From PyTorch Tensor to PIL Image: A Line-by-Line Breakdown
From PyTorch Tensor to PIL Image: A Line-by-Line Breakdown
Demystifying the common three-line pattern for visualizing a batch of images using
torchvision,NumPy, andPIL.
The Code
When working with image generation or classification in PyTorch, you often need to visualize a batch of images. The following three-line snippet is ubiquitous:
grid = torchvision.utils.make_grid(x)
grid_im = grid.detach().cpu().permute(1, 2, 0).clip(0, 1) * 255
grid_im = Image.fromarray(np.array(grid_im).astype(np.uint8))
It looks compact, but each step does something important.

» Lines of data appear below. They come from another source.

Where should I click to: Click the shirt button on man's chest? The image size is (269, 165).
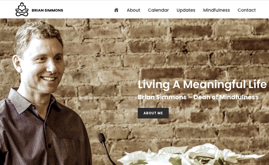coord(49,146)
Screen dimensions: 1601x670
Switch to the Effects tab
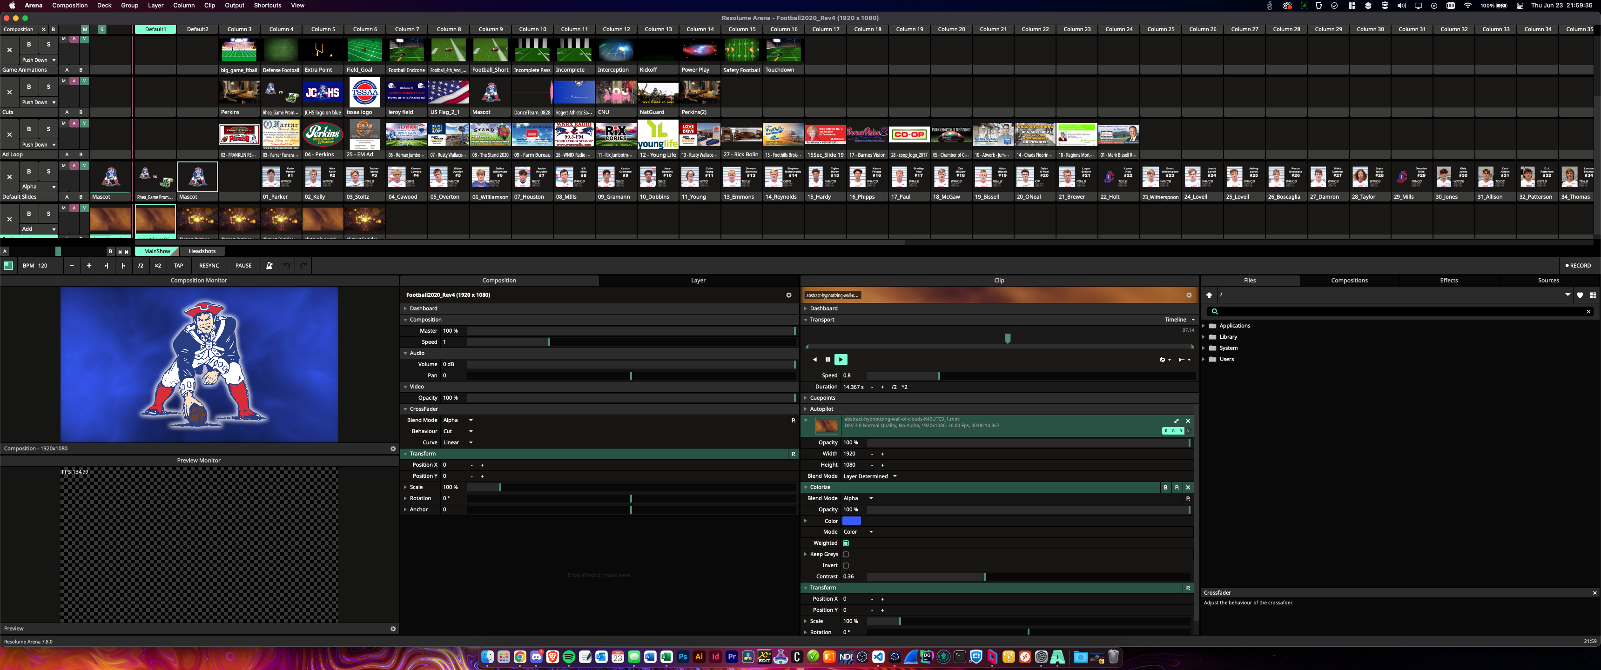(1448, 280)
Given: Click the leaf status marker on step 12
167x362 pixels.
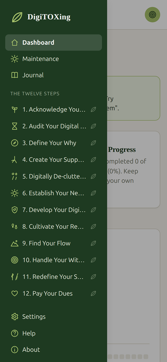Looking at the screenshot, I should click(93, 293).
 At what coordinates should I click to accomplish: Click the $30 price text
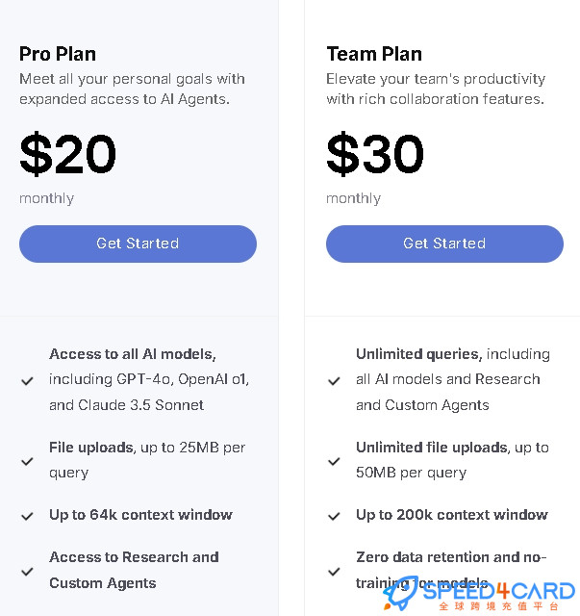click(375, 153)
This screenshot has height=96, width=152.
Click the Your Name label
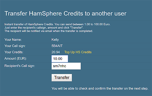13,40
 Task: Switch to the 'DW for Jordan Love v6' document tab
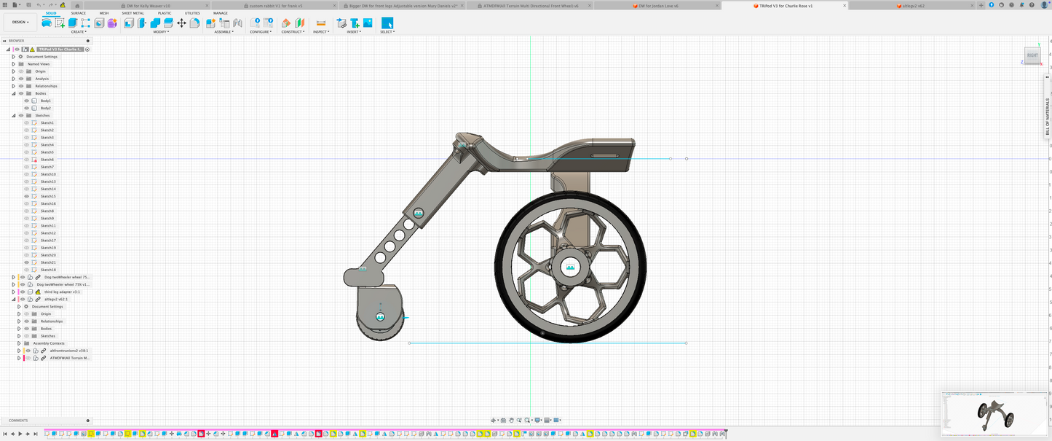[x=658, y=5]
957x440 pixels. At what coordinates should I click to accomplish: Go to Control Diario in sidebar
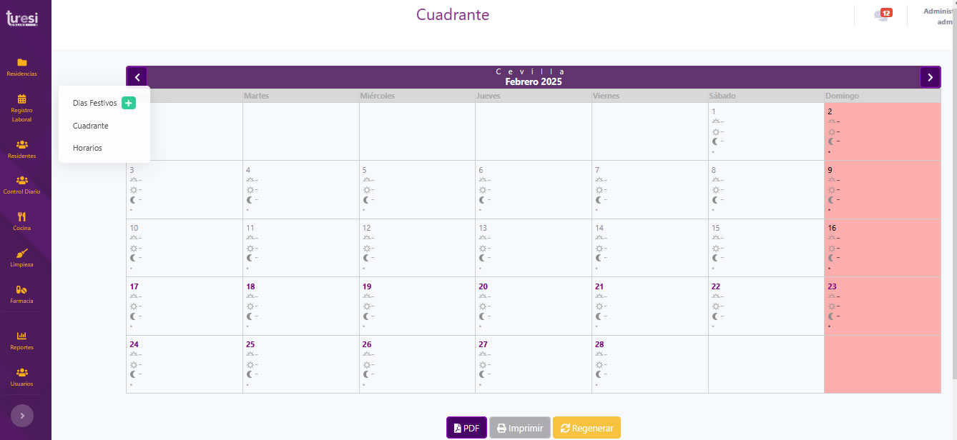coord(21,181)
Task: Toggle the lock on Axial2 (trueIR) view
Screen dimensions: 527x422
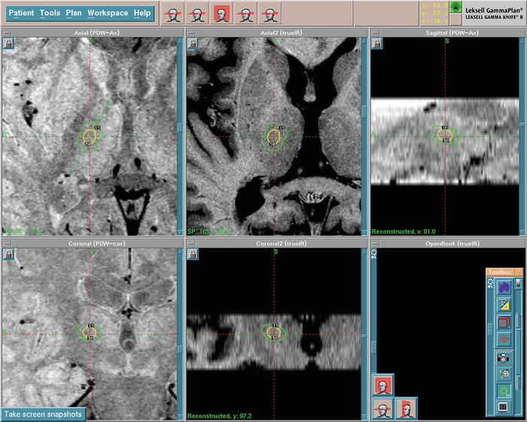Action: pos(193,44)
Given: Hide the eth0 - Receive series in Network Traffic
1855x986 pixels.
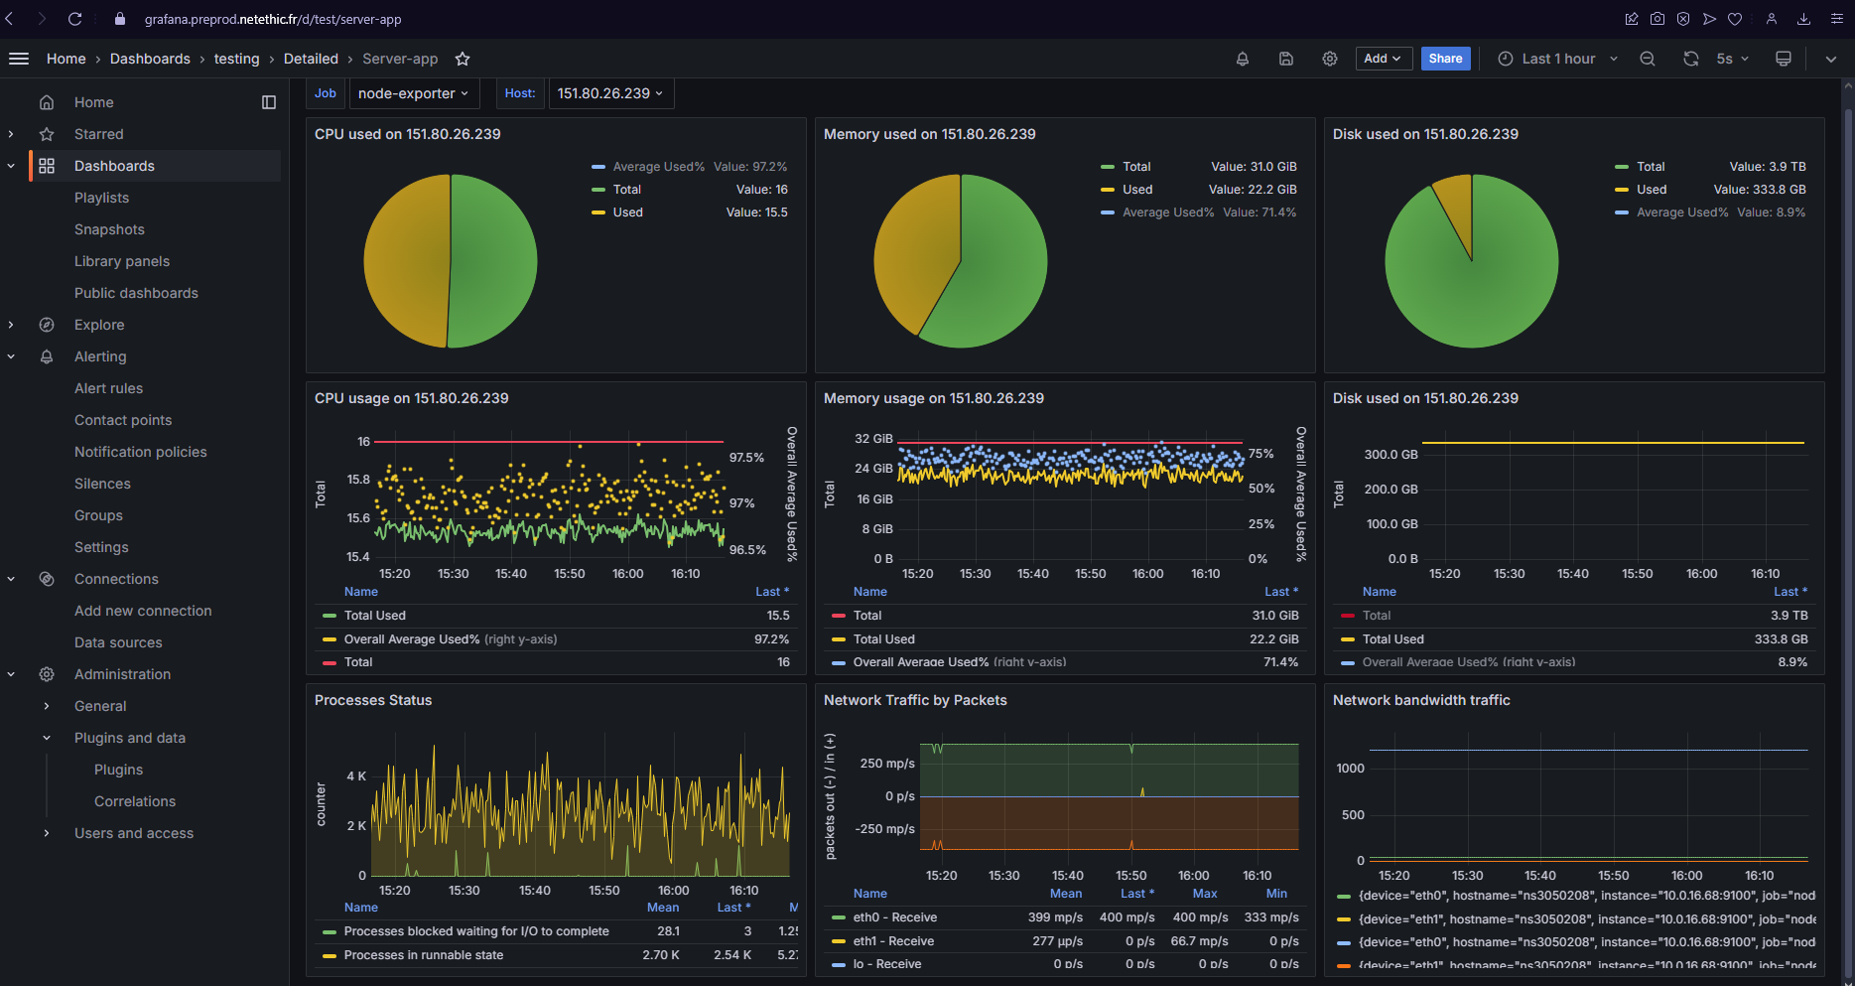Looking at the screenshot, I should point(894,916).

Let’s break it down.
Step 1: Arrange Images into a Grid
grid = torchvision.utils.make_grid(x)
x is a batch of image tensors with shape [B, C, H, W] — batch size, channels, height, width.
make_grid stitches them together into a single image tensor of shape [C, H', W'], where H' and W' depend on how many images fit per row (controlled by the nrow parameter, default 8). This makes it easy to visualize an entire batch at a glance.

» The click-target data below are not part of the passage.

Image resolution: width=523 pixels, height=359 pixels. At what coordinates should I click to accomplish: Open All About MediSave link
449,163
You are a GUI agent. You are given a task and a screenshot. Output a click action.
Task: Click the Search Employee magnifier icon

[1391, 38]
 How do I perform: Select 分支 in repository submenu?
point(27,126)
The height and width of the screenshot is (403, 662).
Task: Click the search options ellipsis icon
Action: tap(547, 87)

Step 2: Convert to a NumPy-Friendly Format
grid_im = grid.detach().cpu().permute(1, 2, 0).clip(0, 1) * 255
This is a chain of five operations:
| Operation | Purpose |
|---|---|
.detach() |
Detach the tensor from the computation graph so gradients are not tracked. Required before converting to NumPy. |
.cpu() |
Move the tensor from GPU to CPU memory. NumPy and PIL cannot operate on CUDA tensors. |
.permute(1, 2, 0) |
Rearrange dimensions from [C, H, W] (PyTorch convention) to [H, W, C] (image library convention, e.g. RGB last). |
.clip(0, 1) |
Clamp pixel values to the [0, 1] range. Neural network outputs may slightly exceed this range due to floating-point arithmetic. |
* 255 |
Scale from float [0, 1] to integer [0, 255], the standard 8-bit color depth. |
Why .detach() Before .cpu()?
Calling .cpu() on a tensor that still requires gradients would maintain the autograd graph across devices. .detach() first ensures a clean, gradient-free copy.
Why .permute(1, 2, 0)?
PyTorch stores images as CHW (Channel, Height, Width) because convolution operations are optimized for this layout. However, display libraries (PIL, matplotlib, OpenCV) expect HWC (Height, Width, Channel). The permute call performs a zero-copy dimension reorder.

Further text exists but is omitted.